[Records from a data collection]
==============================

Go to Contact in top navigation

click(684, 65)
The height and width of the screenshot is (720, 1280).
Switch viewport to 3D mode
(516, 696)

==============================

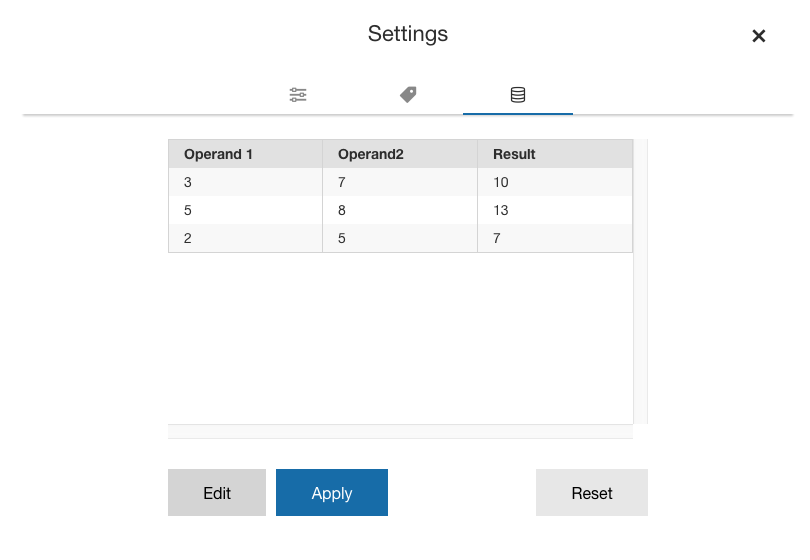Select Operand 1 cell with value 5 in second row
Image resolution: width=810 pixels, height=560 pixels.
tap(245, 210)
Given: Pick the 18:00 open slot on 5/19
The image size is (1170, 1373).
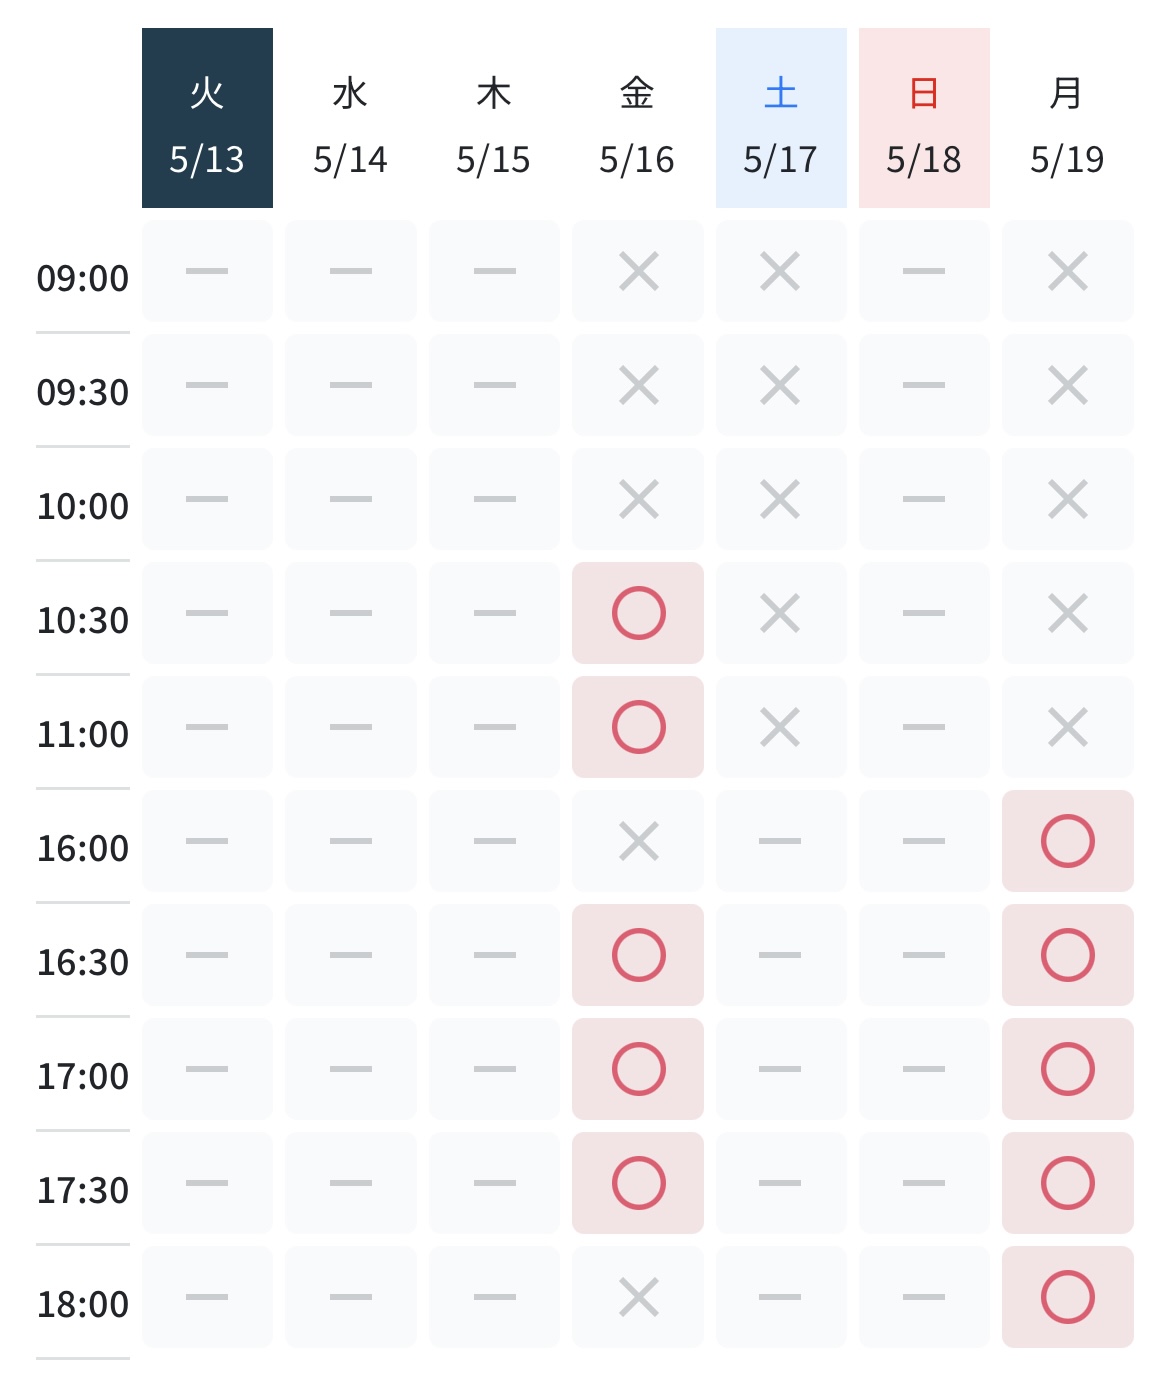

==============================

For this exercise, output exactly the lines above from the line with "Given: Pick the 18:00 open slot on 5/19" to the line with "The image size is (1170, 1373).", counting both, and leave out the rest.

Given: Pick the 18:00 open slot on 5/19
The image size is (1170, 1373).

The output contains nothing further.